Rapport Trimestriel

Rapport de gestion - 4ème trimestre 2018 Q4 2018

24.01.2019

Analyse économique

Après un trimestre noir pour les marchés, la question cruciale pour l’économie et les marchés eux-mêmes pourrait être de savoir si la Fed va capituler suffisamment vite face aux désordres qu’elle observe et auxquels elle contribue, pour éviter une récession globale en 2020. En effet, au vu de la très faible potentialité de réponse économique et monétaire à son ralentissement économique et à la grogne sociale qui monte, l’Europe ne pourra contribuer par elle-même à un plus grand dynamisme global. De même, la Chine est actuellement démunie en matière de marges de manœuvre pour limiter son net ralentissement, tant que le resserrement monétaire américain persiste. Aux États-Unis, le plein emploi et son accompagnement par la hausse des salaires empêchent une capitulation immédiate de la Fed, qui va devoir observer un certain délai avant l’inversion de sa politique monétaire qu’espèrent les marchés. Comment l’économie et les marchés réagiront-ils à ce délai ? Quels sont les facteurs qui pourraient rendre acceptable le report de l’inversion de la politique monétaire américaine ?

Point de vue global

Dans notre précédent rapport, nous écrivions : « le stimulus fiscal impulsé par l’Administration Trump continue de produire des effets positifs visibles sur l’activité américaine tout en imposant au reste du monde des taux d’intérêt de moins en moins compatibles avec son moindre dynamisme économique, la vigueur américaine permettant à la Réserve Fédérale la poursuite de sa normalisation monétaire ». Nous ajoutions au sujet des États-Unis : « l’excédent de capacité de production disponible (« l’output gap ») semble être passé pour la première fois depuis 2002 en territoire positif. Lorsque la croissance réelle dépasse la croissance potentielle, le risque d’inflation augmente et, avec lui, celui d’une réaction restrictive de la banque centrale qui met fin à la croissance ».

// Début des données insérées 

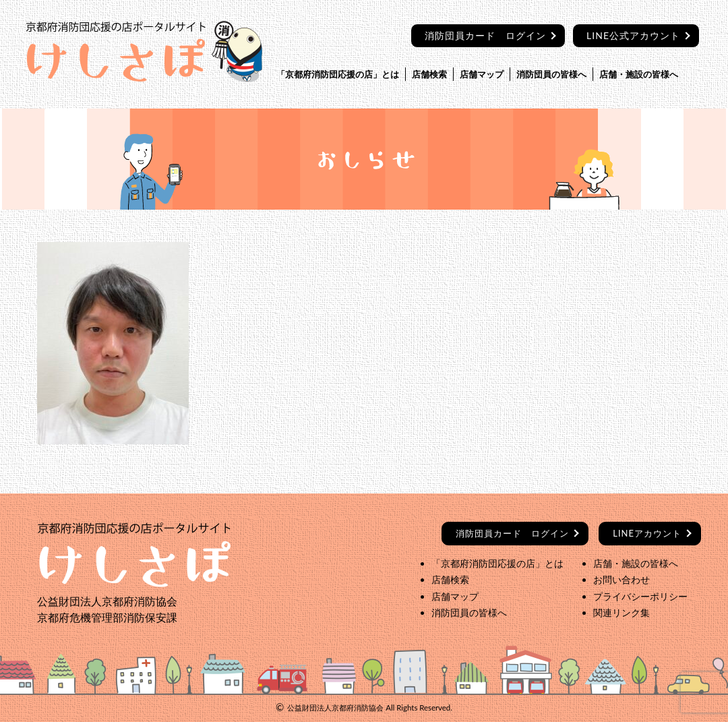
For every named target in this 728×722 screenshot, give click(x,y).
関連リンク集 (621, 612)
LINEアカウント (647, 533)
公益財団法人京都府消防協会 (335, 707)
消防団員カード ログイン (485, 35)
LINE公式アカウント (633, 35)
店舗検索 (429, 74)
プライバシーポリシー (640, 596)
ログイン (512, 533)
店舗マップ (481, 74)
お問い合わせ (621, 579)
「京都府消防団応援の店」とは (338, 74)
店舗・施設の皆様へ (638, 74)
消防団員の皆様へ (551, 74)
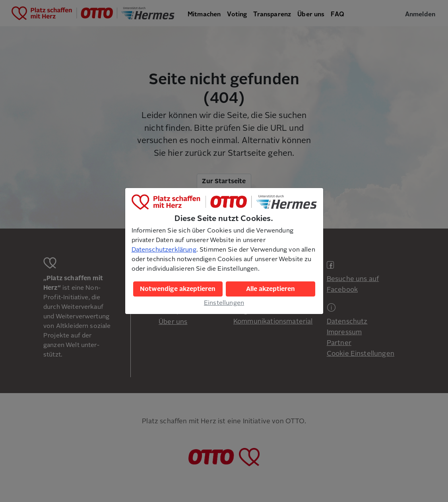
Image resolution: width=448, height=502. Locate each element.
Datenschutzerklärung (164, 250)
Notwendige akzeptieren (178, 289)
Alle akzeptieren (270, 289)
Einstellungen (224, 303)
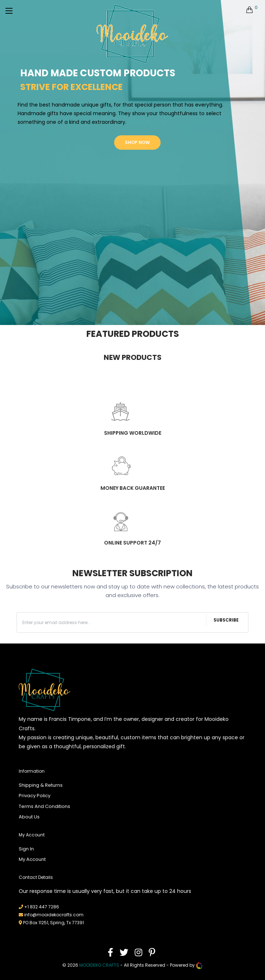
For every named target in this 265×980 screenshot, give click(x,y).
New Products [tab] (132, 357)
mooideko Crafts (99, 966)
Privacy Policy (34, 795)
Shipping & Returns (41, 785)
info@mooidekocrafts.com (54, 915)
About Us (29, 817)
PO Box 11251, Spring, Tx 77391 (53, 923)
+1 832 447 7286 (42, 907)
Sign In (26, 849)
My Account (32, 859)
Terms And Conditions (44, 807)
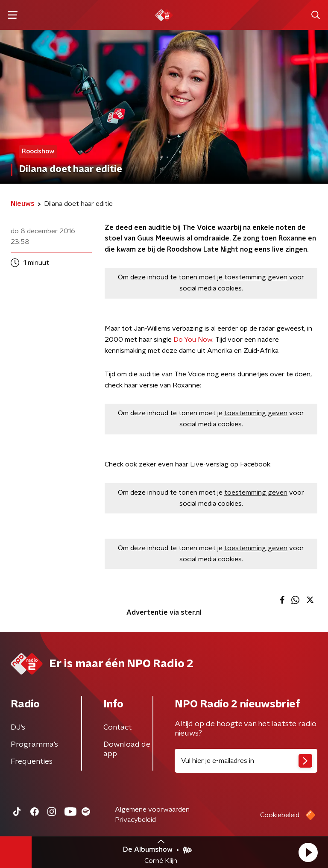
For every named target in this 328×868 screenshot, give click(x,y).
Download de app (127, 749)
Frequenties (32, 762)
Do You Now (193, 340)
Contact (117, 727)
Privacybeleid (135, 820)
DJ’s (18, 727)
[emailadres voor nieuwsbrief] (246, 761)
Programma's (34, 745)
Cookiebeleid (280, 815)
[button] (308, 852)
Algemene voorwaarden (152, 809)
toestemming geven (256, 277)
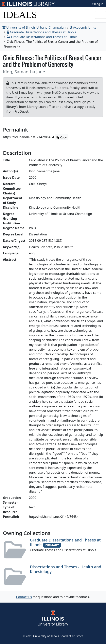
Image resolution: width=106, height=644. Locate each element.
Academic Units (83, 27)
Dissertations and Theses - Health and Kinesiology (65, 569)
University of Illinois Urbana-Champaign (34, 27)
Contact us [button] (24, 597)
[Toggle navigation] (100, 15)
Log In (97, 4)
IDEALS (20, 15)
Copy (61, 137)
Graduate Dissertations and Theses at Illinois (41, 32)
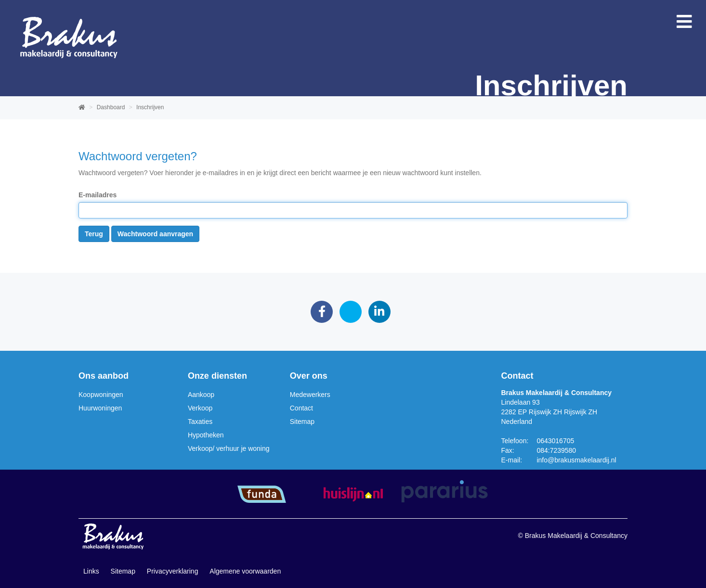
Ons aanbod (104, 376)
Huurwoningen (100, 408)
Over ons (309, 376)
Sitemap (302, 422)
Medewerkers (310, 395)
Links (91, 571)
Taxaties (200, 422)
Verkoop (200, 408)
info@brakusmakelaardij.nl (576, 460)
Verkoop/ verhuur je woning (229, 448)
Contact (301, 408)
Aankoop (201, 395)
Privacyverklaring (172, 571)
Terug (94, 234)
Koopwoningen (101, 395)
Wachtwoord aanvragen (155, 234)
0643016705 (555, 441)
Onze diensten (217, 376)
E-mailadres (97, 195)
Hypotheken (206, 435)
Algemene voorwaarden (245, 571)
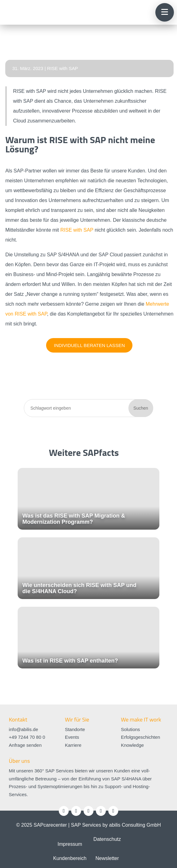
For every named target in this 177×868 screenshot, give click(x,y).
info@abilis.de (24, 729)
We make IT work (141, 719)
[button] (165, 12)
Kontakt (18, 719)
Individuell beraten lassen (89, 345)
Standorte (75, 729)
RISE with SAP (62, 68)
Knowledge (132, 745)
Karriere (73, 745)
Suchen (141, 408)
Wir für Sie (77, 719)
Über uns (20, 761)
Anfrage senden (25, 745)
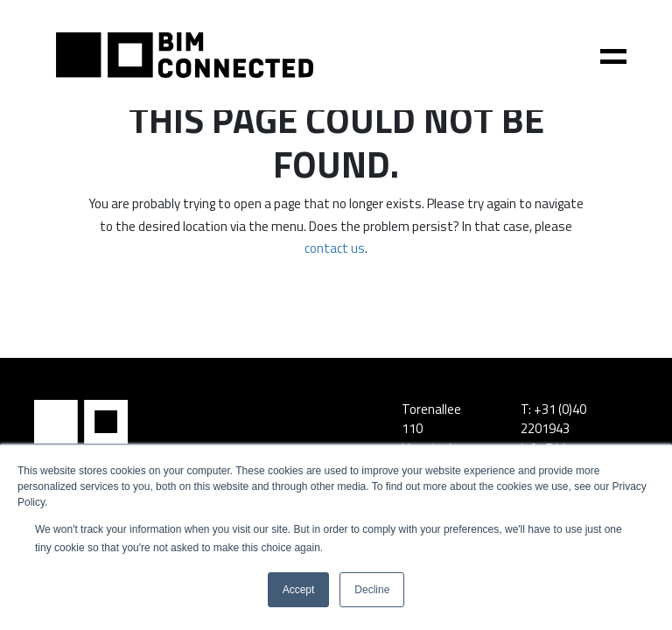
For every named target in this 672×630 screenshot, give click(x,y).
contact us (334, 248)
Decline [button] (372, 590)
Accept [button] (298, 590)
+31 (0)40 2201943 (553, 419)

Cet environnement, encore assombri par le scepticisme des investisseurs à l’égard des négociations commerciales viriles imposées par Trump à la Chine et par la perception d’un cycle de croissance économique américaine approchant de sa fin car butant sur ses contraintes de capacité, a conduit à un très violent ajustement à la baisse des valorisations des actifs risqués à travers le monde. Les actifs américains se sont finalement joints au mouvement d’ensemble après avoir fait cavalier seul lors des trois trimestres précédents, produisant l’un des pires trimestres pour le nombre d’indices boursiers et pour les marges des crédits privés qui se sont élargies du fait de la concomitance de la réduction de la liquidité et des craintes de ralentissement économique.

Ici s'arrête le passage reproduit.